CVE-2024-30090
Kernel Streaming WOW Thunk -- RequestorMode confusion via 32-to-64-bit IRP conversion
Summary
| Field | Value |
|---|---|
| Driver | ksthunk.sys |
| Vulnerability Class | Race Condition / Mode Confusion |
| Exploited ITW | No |
| CVSS | 7.0 |
Root Cause
When a 32-bit (WoW64) process on a 64-bit Windows system sends an IOCTL to a kernel streaming device, the request passes through ksthunk.sys, the Kernel Streaming WOW64 Thunk driver. This driver's job is to intercept 32-bit IRPs and convert them to the 64-bit format that the actual kernel streaming driver expects. The conversion involves allocating a new IRP, translating structure layouts (pointer sizes, alignment), and forwarding the converted request.
The vulnerability is in how the new IRP's RequestorMode is set during this conversion. The original IRP from the WoW64 process carries RequestorMode = UserMode (1), correctly reflecting that the request came from user space. When ksthunk.sys allocates the replacement 64-bit IRP, it sets the new IRP's RequestorMode to KernelMode (0) instead of preserving the original value.
This single field change has cascading consequences. Downstream kernel streaming drivers check RequestorMode to decide whether to trust buffer pointers. When RequestorMode is KernelMode, the driver assumes the caller is kernel code and skips user-mode buffer validation (no ProbeForRead, no ProbeForWrite, no address range checks). A WoW64 process can now pass kernel virtual addresses in its IOCTL buffers, and the downstream driver will dereference them without objection.

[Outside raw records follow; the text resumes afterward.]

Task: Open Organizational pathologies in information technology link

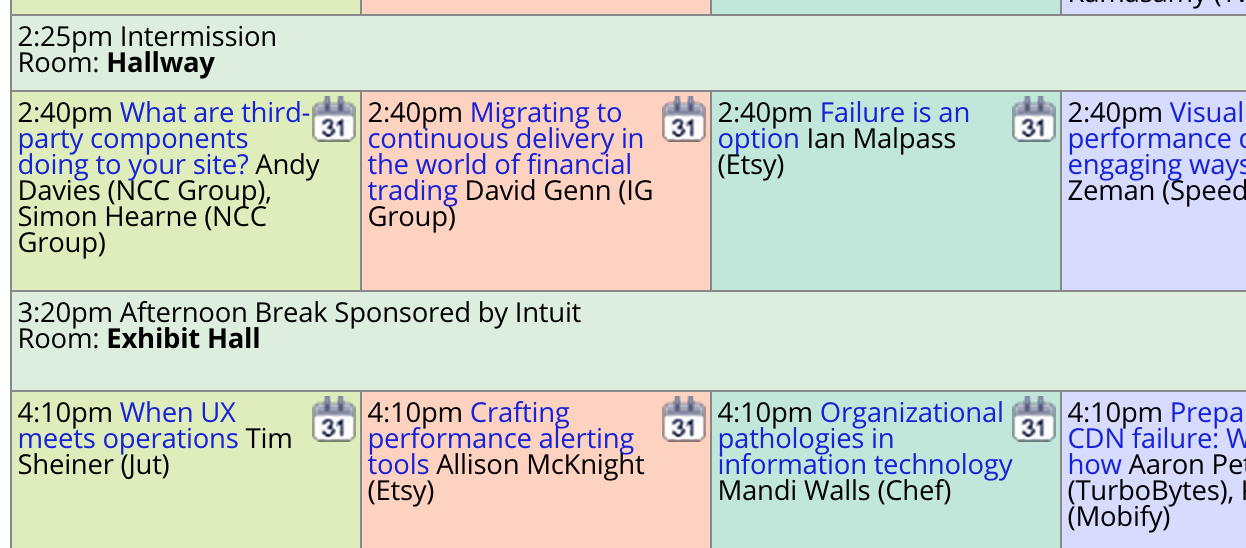Action: [x=866, y=439]
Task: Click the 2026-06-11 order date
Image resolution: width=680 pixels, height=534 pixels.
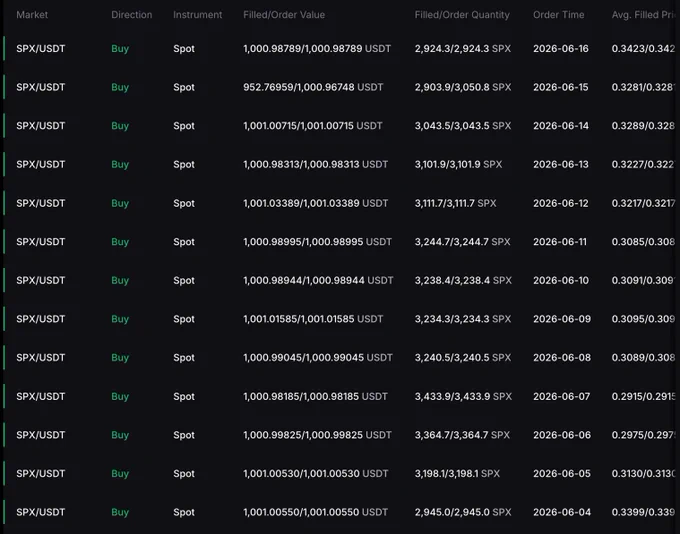Action: pos(560,242)
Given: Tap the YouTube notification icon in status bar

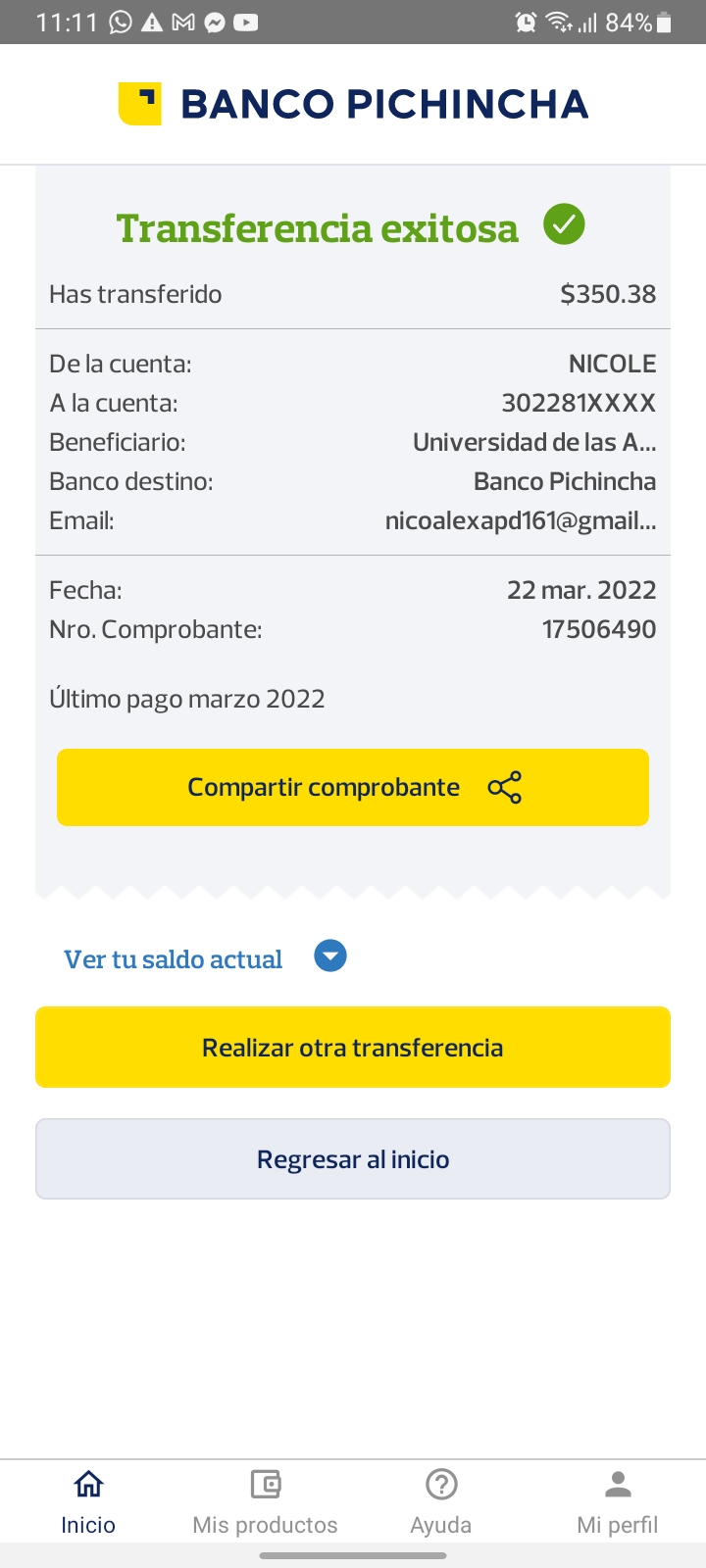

Discovered by Angelboy at DEVCORE and presented at HEXACON 2024 as part of a broader study of the kernel streaming attack surface.
Exploitation
The mode confusion converts any WoW64 process into a kernel-trusted IOCTL caller. The attacker runs a 32-bit process and sends crafted kernel streaming IOCTLs (such as IOCTL_KS_ENABLE_EVENT) with buffer pointers set to kernel-mode addresses. When ksthunk.sys converts the IRP, the downstream driver sees RequestorMode == KernelMode and processes the kernel addresses without validation.
This gives the attacker a kernel read/write primitive through the IOCTL interface. The specific primitive depends on which kernel streaming IOCTL is used: property get requests can read from arbitrary kernel addresses, and property set requests can write to them.
From kernel read/write, the exploitation follows the standard path: locate the current process's EPROCESS, copy the SYSTEM token, overwrite the current process's token pointer.
The Pwn2Own demonstration and HEXACON presentation showed this chained with other kernel streaming bugs for maximum reliability.
Patch Analysis
The fix preserves the original IRP's RequestorMode when constructing the converted 64-bit IRP in ksthunk.sys. The new IRP now carries RequestorMode = UserMode when the original request came from user space, ensuring downstream drivers apply proper buffer validation.
Broader Significance
CVE-2024-30090 highlights a systemic risk in translation layers. Any time one kernel component creates a new IRP on behalf of another, the security-relevant fields (RequestorMode, buffer pointers, access rights) must be faithfully preserved. ksthunk.sys exists precisely to translate between 32-bit and 64-bit worlds, but the translation silently upgraded the caller's trust level from user to kernel. This bug class is specific to WoW64 thunking, which means it only affects 32-bit processes on 64-bit systems. Testing with 32-bit callers is often an afterthought in driver development, making thunking layers a fruitful audit target.